We arrived at Wanaka 24th February and checked into Lake Wanaka Lodge, dropped the bags and went for a stroll.
It was a glorious day and town was busy with lots of people about, pavement restaurants and bars full. Kids were playing on the beach and swimming in and jumping into the lake from the jetty. There are rivers and lakes everywhere in New Zealand and its normal to see folk bathing in them – this took some getting used to coming from the North West of England where it’s definitely not the norm.
There was a really good vibe about this place. It’s very laid back and like everywhere else in NZ, people tend to have a smile on their face and time to have a friendly conversation. We liked it immediately and even more so when we discovered a number of budget friendly bars with Happy Hours. With judicious planning it was possible to drink, responsibly of course, at happy hour rates from 4pm to 7pm.
Our first late afternoon and early evening was spent in Speights Ale House and then, too tired to bother with a proper meal, it was cheeses and biscuits back at the ranch – a regular light repast when its too much trouble to cook.
The next day, we decided on an easy lakeshore walk to Waterfall Creek which took us past the Rippon Vinyard. We packed a picnic and set off directly from Wanaka around the lake shore and passing the winery to Waterfall Creek. It was nearing harvesting time and as we passed we watched nets being laid over the rows of vines to protect the grapes from birds. We had seen these nets covering vines and fruit trees all over New Zealand and thought what a big job it must be and sure enough even with a machine to draw the net along and over the rows of vines, it still took three people to get the job done.
The following day we set off in the car to do the Rob Roy Glacier Walk which is apparently a fantastically scenic walk, quite tough in places but leading to the most picturesque view points of the glacier. Annoyingly, having driven quite some distance and with many miles still left to drive, the road became unsealed and corrugated and so we gave up on this walk for fear of wrecking the car. Instead, we drove back towards Wanaka to do the Diamond Lake Walk. This wasn’t a particularly long walk in itself but we then continued above and beyond the lake to a viewpoint high above Wanaka providing fantastic views of the surrounding area. Truly stunning!
Wanaka Lodge was a very pleasant motel owned by a very nice Japanese family. Breakfast and dinner could be taken at the motel but the rooms have no cooking facilities – a real pain.
The general quality of the motels we have used so far has been very good, even excellent in a couple of cases. However the accommodation usually consists of a single en-suite room often not particularly spacious and often without any outside space. There may or not be a kitchenette and even if there is, facilities often comprise only a microwave and toaster.
As much as we love bars and restaurants, eating out becomes quite tiresome – not to mention expensive – after a few weeks of travel but we were also beginning to feel the confines of a single room motel accommodation a bit claustrophobic – a good job we decided against travelling by camper van!

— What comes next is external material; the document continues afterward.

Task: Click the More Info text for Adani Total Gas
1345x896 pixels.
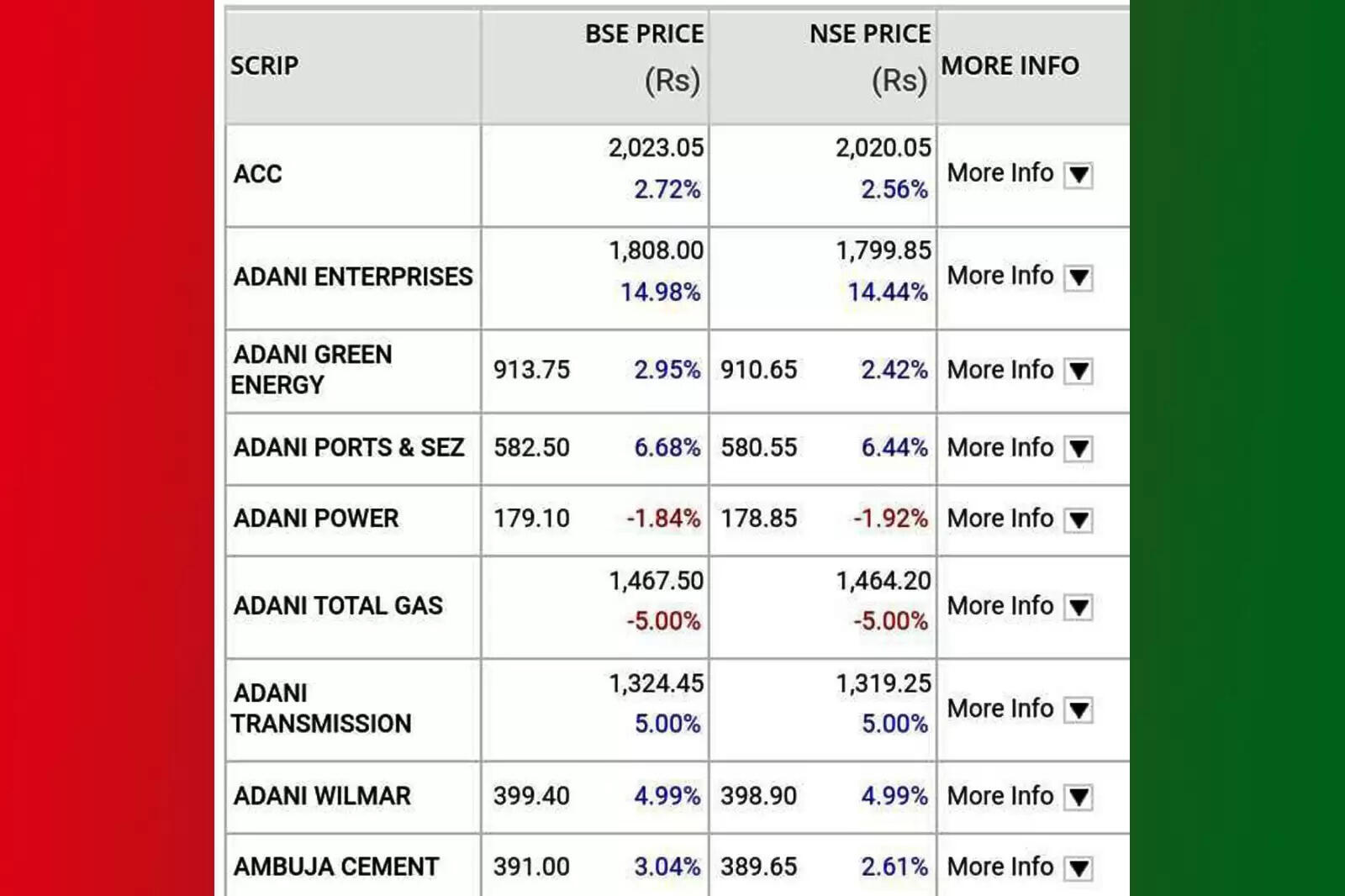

So at this point we started to re-look at all the accommodation that we had pre-booked (but not yet paid for) for the weeks and months ahead in New Zealand and Australia, the idea being to cancel any bookings for accommodation which didn’t include cooking facilities and book new places which had. Also, whilst we had pre-booked most of our accommodations for a minimum of 3 nights to give us at least 2 days in most locations, we did have some two night bookings and the odd single night booking made to break up a long drive. We decided we should try where possible, without changing our basic itinerary, to find alternative self-catering accommodation, ideally holiday houses or apartments and book for a minimum of 3 nights.

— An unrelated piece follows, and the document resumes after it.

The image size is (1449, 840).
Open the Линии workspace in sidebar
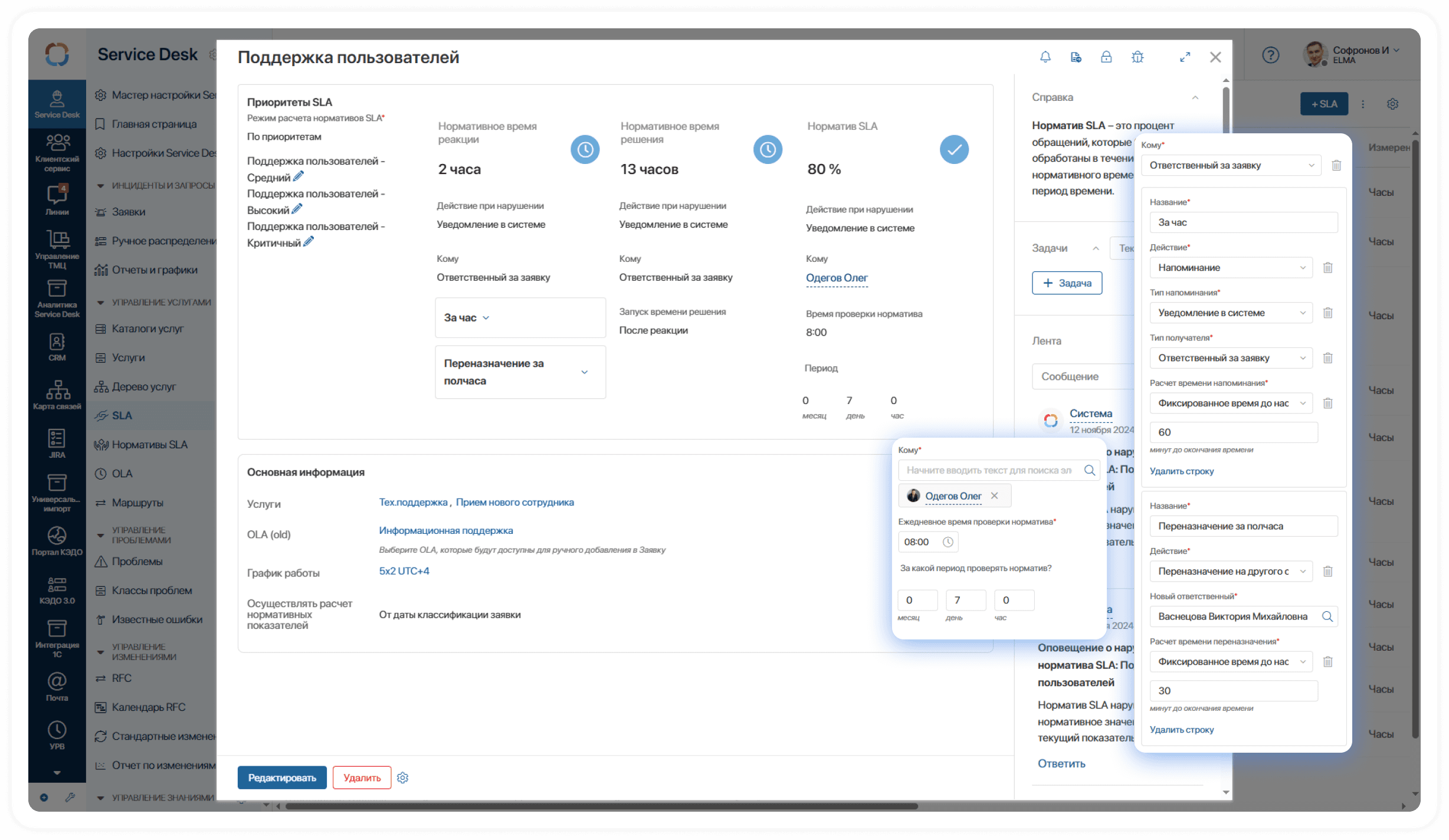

Back to Wanaka, we had two full days at here and loved it. We would have been happy to stay a week.
The town is quite small but has some nice shops, bars and restaurants and is clearly an affluent place. The main street overlooks the lake separated from it by a road and then gardens and grassy areas. As everywhere, the gardens and grass are lush (they do get a lot of rain in NZ), well manicured and the streets are litter free. The Main Street is lined with shops, bars and restaurants, many with tables out on the street and overlooking the lake – a great place to sit and enjoy watching the world go by.
The restaurant and bars, like most places here, depend a great deal on youngsters who are working their way around the world and many are Brits or Irish. The ambience is great and in such a friendly convivial atmosphere conversations are easily struck with locals and visitors alike whilst enjoying a pint or two or a meal.

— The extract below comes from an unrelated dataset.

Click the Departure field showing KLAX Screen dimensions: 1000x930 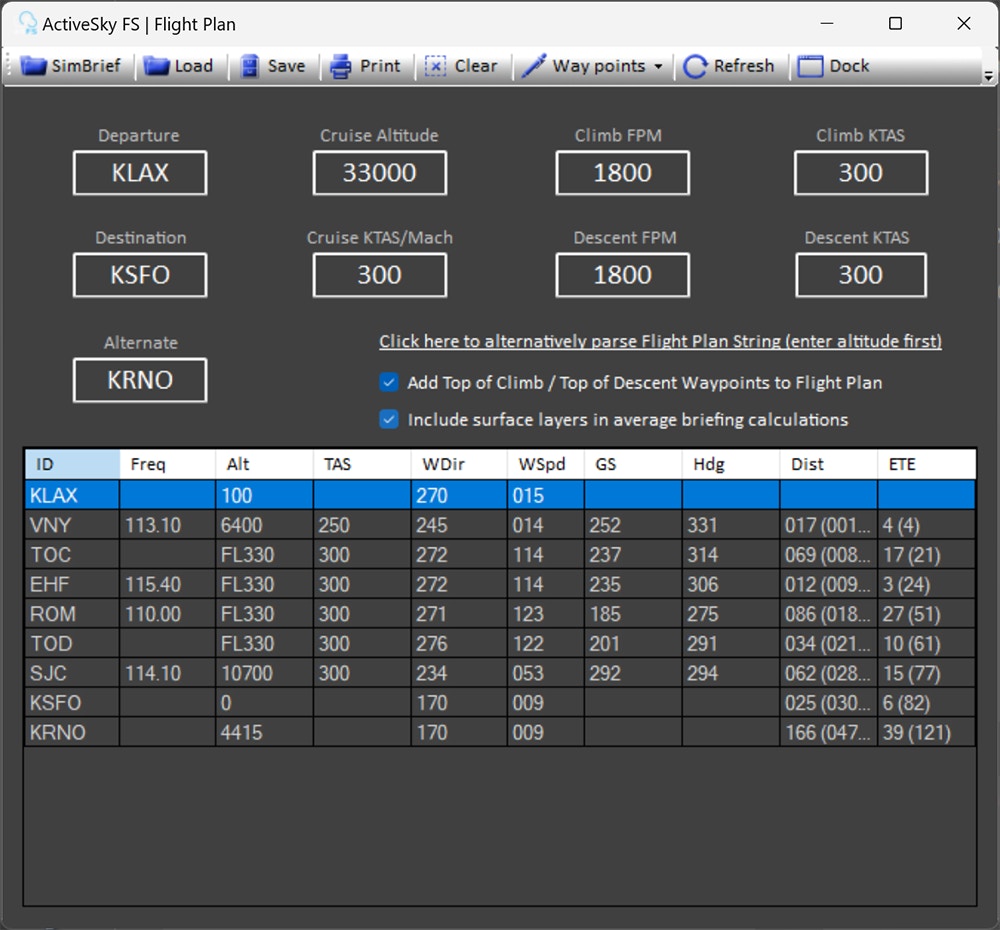pos(140,173)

This is a very very pretty town where activities, as ever, are of the outdoor variety. Tramping, cycling, climbing and watersports dominate the tourist activity but of course there are plenty of opportunities to shed £s on other activities – boat trips scenic helicopter or aeroplane flights and the like. In the wintertime this is a winter sports resort with skiing, snowboarding, snow-trecking and the like all on offer and so its a place that has an appeal in all seasons.
Wanaka is most definitely one of the highlights of our trip so far and definitely a place we would re-stay for a week or longer if we get chance to return.